▸ Problem to solve: List every person named in the passage on the Hertzsprung-Russell diagram below.

▸ Selection:
Probably the most important diagram in stellar astrophysics is the Hertzprung-Russell diagram. It was arrived at independently by Danish astronomer Enjar Hertzsprung in 1911 and American astrophysicist Henry Norris Russell in 1913.

By the start of the 1910s, the Harvard College Observatory’s programme of obtaining the spectra of stars and classifying them (see my blog about that here) meant that the spectral type of a star was one of its measured properties. Another measured property was a star’s apparent magnitude, how bright it appears to be in the sky. As I’ve mentioned before, to calculate a star’s intrinsic brightness (its absolute magnitude>, we also need to know a star’s distance. But with the stellar parallax measured for about one hundred stars, and the period-luminosity relationship for Cepheid variables newly discovered by Henrietta Leavitt, in the early 1910s astronomers were beginning to have a way to convert from a star’s apparent magnitude to its absolute magnitude, and hence measure their intrinsic luminosities.



Henry Norris Russell, who was based at Princeton as an Assistant Professor when he came up with his version of the H-R diagram in 1913.

Henry Norris Russell was based at Princeton as an Assistant Professor when he came up with his version of the H-R diagram in 1913. He would spend the rest of his career at Princeton, and became one of the foremost astrophysicists in the early 20th Century.



Enjar Hertzsprung, who was based at Copenhagen when he came up with his version of the H-R diagram in 1911. He would spend most of his career at Leiden in the Netherlands.

Enjar Hertzsprung, who was based at Copenhagen when he came up with his version of the H-R diagram in 1911. He would spend most of his career at Leiden in the Netherlands.



Hertzsprung and Russell independently decided to plot the spectral type (or colour, or surface temperature; they are related) of a collection of stars against their absolute magnitudes (intrinsic luminosities). What they found was intriguing – rather than stars appearing all over the plot as they might have expected, most stars lay along a well defined band which stretched from the top left to the bottom right. Some stars were above this band, and a few were below it.



The Hertzsprung-Russell diagram is usually plotted with temperature (or spectral type, or colour) on the x-axis and absolute magnitude (intrinsic brightness) on the y-axis. Also, the x-axis is backwards with the temperature increasing going towards the left! The band which stretches from the top left to the bottom right is called the main sequence

The Hertzsprung-Russell diagram is usually plotted with temperature (or spectral type, or colour) on the x-axis and absolute magnitude (intrinsic brightness) on the y-axis. Also, the x-axis is backwards with the temperature increasing going towards the left! The band which stretches from the top left to the bottom right is called the main sequence, and all stars on the main sequence are burning hydrogen in their cores.

[Dataset records]
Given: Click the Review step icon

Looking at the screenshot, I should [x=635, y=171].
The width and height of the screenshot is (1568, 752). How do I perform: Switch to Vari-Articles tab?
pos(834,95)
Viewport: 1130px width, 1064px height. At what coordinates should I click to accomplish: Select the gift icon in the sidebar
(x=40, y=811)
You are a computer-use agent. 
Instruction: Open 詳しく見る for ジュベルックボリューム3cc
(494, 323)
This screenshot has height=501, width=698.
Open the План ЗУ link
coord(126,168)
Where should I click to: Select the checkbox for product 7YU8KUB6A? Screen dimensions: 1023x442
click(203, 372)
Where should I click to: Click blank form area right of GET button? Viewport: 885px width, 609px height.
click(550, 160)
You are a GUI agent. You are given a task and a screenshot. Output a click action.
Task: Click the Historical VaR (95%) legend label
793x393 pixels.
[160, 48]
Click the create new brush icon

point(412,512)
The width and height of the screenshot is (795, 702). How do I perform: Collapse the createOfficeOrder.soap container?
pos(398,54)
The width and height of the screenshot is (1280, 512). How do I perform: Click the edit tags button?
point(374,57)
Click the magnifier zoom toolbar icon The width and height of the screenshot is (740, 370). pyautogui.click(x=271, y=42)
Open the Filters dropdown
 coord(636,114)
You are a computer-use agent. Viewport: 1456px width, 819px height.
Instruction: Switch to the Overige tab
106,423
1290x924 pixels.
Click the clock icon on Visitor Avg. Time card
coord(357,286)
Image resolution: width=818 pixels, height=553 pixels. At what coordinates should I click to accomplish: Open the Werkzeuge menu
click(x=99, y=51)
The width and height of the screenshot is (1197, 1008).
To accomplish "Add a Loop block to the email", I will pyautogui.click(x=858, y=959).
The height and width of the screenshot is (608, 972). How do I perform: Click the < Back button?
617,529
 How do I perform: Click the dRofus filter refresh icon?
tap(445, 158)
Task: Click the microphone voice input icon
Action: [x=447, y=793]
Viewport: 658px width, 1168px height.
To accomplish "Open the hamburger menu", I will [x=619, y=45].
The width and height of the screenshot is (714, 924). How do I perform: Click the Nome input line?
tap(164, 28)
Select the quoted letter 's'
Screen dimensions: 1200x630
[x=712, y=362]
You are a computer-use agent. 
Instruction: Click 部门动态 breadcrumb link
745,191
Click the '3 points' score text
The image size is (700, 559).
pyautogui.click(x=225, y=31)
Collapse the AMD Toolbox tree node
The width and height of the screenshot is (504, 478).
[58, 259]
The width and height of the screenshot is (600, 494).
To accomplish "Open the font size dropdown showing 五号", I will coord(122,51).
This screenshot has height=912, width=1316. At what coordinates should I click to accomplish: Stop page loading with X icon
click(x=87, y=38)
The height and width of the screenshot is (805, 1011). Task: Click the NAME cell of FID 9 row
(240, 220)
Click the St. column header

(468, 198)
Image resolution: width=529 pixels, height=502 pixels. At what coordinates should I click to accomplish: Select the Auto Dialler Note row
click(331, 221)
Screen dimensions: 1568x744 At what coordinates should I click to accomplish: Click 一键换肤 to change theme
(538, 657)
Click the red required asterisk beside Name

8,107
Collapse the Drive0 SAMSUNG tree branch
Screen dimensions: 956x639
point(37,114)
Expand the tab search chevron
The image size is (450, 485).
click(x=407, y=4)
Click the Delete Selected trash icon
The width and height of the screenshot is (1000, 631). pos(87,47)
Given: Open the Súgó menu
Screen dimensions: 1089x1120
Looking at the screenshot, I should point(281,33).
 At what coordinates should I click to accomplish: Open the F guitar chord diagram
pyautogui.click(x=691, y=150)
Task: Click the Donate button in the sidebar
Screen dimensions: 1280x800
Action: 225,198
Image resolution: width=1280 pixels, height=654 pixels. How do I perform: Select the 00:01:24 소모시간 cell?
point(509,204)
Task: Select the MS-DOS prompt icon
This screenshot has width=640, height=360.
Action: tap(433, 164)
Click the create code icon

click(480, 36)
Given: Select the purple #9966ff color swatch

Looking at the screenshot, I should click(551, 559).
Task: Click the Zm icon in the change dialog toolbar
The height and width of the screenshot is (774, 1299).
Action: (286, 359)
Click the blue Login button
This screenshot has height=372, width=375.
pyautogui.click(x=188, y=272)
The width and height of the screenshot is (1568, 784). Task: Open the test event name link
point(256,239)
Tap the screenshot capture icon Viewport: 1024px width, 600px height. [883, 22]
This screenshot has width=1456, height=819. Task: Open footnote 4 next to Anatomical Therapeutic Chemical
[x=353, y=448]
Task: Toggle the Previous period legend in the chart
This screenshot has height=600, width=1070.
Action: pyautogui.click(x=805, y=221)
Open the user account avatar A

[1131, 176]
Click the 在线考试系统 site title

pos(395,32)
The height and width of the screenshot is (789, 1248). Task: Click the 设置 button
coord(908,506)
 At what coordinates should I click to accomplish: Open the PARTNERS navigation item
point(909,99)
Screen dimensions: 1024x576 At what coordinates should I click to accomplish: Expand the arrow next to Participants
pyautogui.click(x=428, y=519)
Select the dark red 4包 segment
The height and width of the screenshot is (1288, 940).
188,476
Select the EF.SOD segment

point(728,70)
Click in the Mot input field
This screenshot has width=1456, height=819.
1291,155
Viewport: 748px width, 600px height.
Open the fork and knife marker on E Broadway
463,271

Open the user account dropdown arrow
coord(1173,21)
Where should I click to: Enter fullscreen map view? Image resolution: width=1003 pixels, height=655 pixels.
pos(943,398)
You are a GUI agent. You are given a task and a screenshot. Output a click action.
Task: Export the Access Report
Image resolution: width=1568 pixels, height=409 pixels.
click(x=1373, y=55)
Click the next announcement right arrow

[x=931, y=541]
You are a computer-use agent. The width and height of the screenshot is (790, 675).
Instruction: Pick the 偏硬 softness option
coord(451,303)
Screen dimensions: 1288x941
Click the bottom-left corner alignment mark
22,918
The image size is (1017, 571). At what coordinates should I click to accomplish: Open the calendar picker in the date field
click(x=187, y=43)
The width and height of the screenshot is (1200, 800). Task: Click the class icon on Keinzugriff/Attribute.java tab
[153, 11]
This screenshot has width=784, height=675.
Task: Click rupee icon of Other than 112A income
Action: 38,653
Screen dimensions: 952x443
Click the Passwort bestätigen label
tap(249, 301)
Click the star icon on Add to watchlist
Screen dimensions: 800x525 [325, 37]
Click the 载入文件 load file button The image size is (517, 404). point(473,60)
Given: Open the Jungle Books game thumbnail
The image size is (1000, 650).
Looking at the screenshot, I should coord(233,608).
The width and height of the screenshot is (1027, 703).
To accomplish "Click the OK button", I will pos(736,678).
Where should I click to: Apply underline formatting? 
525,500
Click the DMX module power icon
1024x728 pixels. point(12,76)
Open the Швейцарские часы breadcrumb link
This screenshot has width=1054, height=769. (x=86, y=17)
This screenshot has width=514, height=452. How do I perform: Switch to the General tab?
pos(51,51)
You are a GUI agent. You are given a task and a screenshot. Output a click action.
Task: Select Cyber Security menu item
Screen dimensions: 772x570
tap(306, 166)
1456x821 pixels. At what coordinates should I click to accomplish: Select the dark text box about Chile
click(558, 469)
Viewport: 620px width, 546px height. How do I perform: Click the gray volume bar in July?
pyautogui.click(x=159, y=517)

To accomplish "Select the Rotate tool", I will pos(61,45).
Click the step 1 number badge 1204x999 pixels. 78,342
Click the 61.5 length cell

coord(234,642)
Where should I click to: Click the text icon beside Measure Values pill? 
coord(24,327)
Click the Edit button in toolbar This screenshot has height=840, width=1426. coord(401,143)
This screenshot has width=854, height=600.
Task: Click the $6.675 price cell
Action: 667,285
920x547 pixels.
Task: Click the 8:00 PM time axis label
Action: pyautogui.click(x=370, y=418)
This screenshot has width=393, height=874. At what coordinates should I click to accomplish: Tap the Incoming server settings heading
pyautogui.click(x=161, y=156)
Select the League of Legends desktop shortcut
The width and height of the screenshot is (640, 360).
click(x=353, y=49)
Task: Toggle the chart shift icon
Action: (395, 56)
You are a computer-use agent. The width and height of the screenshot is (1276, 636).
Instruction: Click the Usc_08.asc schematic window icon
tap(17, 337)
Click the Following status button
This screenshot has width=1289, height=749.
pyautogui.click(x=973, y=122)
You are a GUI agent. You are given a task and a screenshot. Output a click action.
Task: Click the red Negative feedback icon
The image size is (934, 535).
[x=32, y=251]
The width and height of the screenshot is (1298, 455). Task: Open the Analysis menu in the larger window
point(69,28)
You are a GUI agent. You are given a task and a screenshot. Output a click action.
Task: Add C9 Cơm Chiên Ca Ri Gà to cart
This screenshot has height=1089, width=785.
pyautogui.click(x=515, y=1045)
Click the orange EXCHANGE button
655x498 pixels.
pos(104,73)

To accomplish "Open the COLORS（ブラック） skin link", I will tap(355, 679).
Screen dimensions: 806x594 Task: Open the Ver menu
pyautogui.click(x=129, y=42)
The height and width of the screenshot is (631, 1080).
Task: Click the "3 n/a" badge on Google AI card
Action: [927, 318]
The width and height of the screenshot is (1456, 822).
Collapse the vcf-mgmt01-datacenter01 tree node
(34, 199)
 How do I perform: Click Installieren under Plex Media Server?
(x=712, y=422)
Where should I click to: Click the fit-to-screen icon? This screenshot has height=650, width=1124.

▸ Expected answer:
Enjar Hertzsprung
Henry Norris Russell
Henrietta Leavitt